No. That’s not my style. The only way I fought back with this is with another voice.
A voice he doesn’t know about.
It was during our 1-year break. I stayed the night at an ex’s house, a friend now. I was emotionally damaged, raw. He was my comfort blanket.
“You’re so much more than your body”
He knew I was feeling insecure about my body after skipping from a size 2 to a size 6. I’ll always remember how I felt after he said it. The tone of his voice, the things that followed. “You’re so smart, beautiful, down to earth, creative etc.”. The things all women want to hear.
I remember looking at the mirror when I got up to go to the bathroom in the middle of the night. Feeling beautiful. Admiring myself, my curves, my full lips and brown eyes. Not conceited, but confident. Crawling back into bed knowing the man I’m sleeping next to wanted me just the way I am.

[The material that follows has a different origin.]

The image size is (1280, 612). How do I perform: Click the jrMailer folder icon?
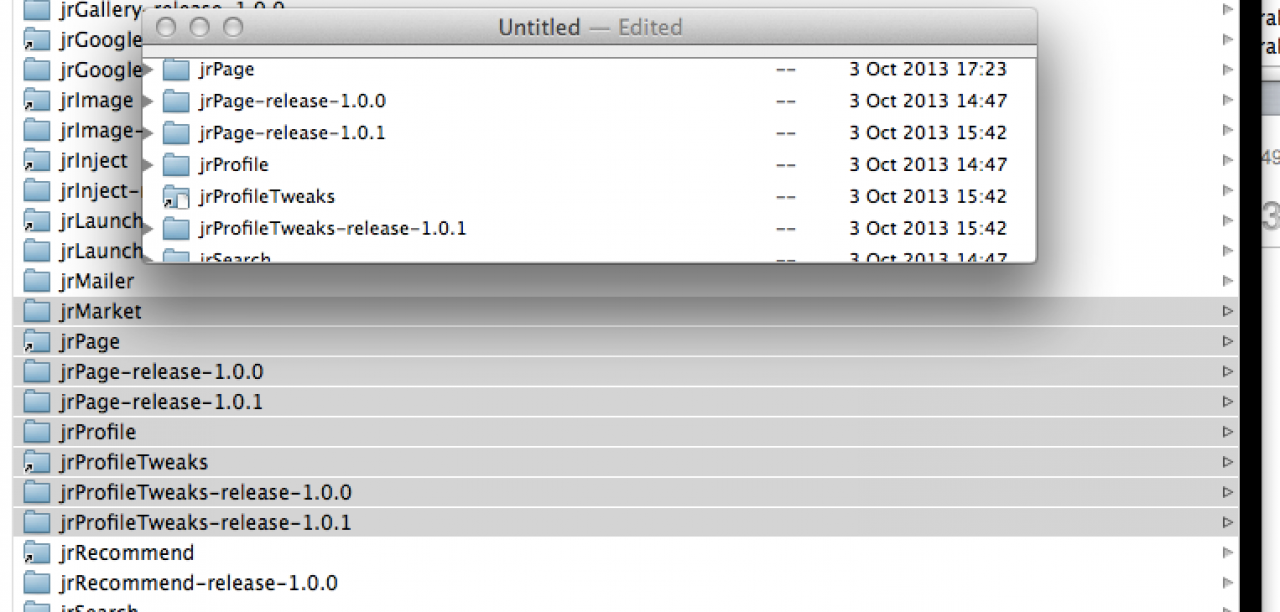tap(36, 281)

How can it be? I’m the same size now but when I look at myself I only notice the 4 inches I should lose off my waist. Insecure on where I stand with my boyfriend. Unsure if I’ve made bad decisions in these past few months. How can I cut everyone’s voice out when I’m getting ready to go out at night or examining my body during a shower. How can I gain trust in myself that I’m beautiful without a man’s approval (and especially with a man’s disapproval)?
-if you use this (which I doubt you will) I kind of just wanted to tell this to you please don’t post a name with it.
of course I published this. I’ve felt and been in the same place as you. your letter made me cry. you ARE so much more than your body. you are beautiful and healthy and enough!even though i don’t advocate eating tons of cake and soda and candy and letting your body/figure go to shit… I sure as hell don’t advocate starving yourself or thinking that all you are is your appearance.
your mind, and your humor, and your kindness, and your passion and love and creativity and work and laughter and how you treat others and yourself are what make up the best and most important parts of who you are.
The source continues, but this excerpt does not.